Please rewrite the records below, replacing "Viewport" with "Window" wherever it occurs and keeping everything else the same.
# Start of Input data
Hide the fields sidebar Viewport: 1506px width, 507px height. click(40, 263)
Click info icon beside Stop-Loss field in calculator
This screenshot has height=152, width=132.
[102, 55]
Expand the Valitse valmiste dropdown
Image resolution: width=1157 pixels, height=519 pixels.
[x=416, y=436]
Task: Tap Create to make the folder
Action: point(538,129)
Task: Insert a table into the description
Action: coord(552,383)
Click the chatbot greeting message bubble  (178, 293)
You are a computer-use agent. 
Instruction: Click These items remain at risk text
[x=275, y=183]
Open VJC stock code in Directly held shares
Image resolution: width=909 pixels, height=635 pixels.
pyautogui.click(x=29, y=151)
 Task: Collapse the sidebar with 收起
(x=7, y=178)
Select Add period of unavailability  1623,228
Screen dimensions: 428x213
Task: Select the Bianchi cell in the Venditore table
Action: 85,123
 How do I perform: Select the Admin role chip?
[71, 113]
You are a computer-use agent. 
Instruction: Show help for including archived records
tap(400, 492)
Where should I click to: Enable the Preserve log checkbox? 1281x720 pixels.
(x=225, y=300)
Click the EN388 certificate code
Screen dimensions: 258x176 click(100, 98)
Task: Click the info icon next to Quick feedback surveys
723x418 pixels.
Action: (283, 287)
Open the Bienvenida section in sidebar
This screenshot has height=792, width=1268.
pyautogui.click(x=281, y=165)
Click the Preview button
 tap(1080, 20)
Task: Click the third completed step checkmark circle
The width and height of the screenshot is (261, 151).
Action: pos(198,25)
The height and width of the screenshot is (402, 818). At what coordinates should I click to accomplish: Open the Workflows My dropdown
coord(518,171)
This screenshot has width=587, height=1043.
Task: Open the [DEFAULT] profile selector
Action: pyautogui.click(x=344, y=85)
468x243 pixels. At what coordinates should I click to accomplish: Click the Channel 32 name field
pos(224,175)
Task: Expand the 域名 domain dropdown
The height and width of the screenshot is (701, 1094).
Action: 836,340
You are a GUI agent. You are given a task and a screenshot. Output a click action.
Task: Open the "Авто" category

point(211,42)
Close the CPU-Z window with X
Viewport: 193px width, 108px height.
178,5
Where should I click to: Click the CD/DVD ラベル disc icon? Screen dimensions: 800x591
# End of Input data
▶ **Completed exercise**
Hide the fields sidebar Window: 1506px width, 507px height. click(40, 263)
Click info icon beside Stop-Loss field in calculator
This screenshot has height=152, width=132.
[102, 55]
Expand the Valitse valmiste dropdown
Image resolution: width=1157 pixels, height=519 pixels.
[x=416, y=436]
Task: Tap Create to make the folder
Action: point(538,129)
Task: Insert a table into the description
Action: coord(552,383)
Click the chatbot greeting message bubble  (178, 293)
You are a computer-use agent. 
Instruction: Click These items remain at risk text
[x=275, y=183]
Open VJC stock code in Directly held shares
Image resolution: width=909 pixels, height=635 pixels.
pyautogui.click(x=29, y=151)
 Task: Collapse the sidebar with 收起
(x=7, y=178)
Select Add period of unavailability  1623,228
Screen dimensions: 428x213
Task: Select the Bianchi cell in the Venditore table
Action: 85,123
 How do I perform: Select the Admin role chip?
[71, 113]
You are a computer-use agent. 
Instruction: Show help for including archived records
tap(400, 492)
Where should I click to: Enable the Preserve log checkbox? 1281x720 pixels.
(x=225, y=300)
Click the EN388 certificate code
Screen dimensions: 258x176 click(100, 98)
Task: Click the info icon next to Quick feedback surveys
723x418 pixels.
Action: (283, 287)
Open the Bienvenida section in sidebar
This screenshot has height=792, width=1268.
pyautogui.click(x=281, y=165)
Click the Preview button
 tap(1080, 20)
Task: Click the third completed step checkmark circle
The width and height of the screenshot is (261, 151).
Action: pos(198,25)
The height and width of the screenshot is (402, 818). At what coordinates should I click to accomplish: Open the Workflows My dropdown
coord(518,171)
This screenshot has width=587, height=1043.
Task: Open the [DEFAULT] profile selector
Action: pyautogui.click(x=344, y=85)
468x243 pixels. At what coordinates should I click to accomplish: Click the Channel 32 name field
pos(224,175)
Task: Expand the 域名 domain dropdown
The height and width of the screenshot is (701, 1094).
Action: 836,340
You are a GUI agent. You are given a task and a screenshot. Output a click action.
Task: Open the "Авто" category

point(211,42)
Close the CPU-Z window with X
Window: 193px width, 108px height.
178,5
Where should I click to: Click the CD/DVD ラベル disc icon? Screen dimensions: 800x591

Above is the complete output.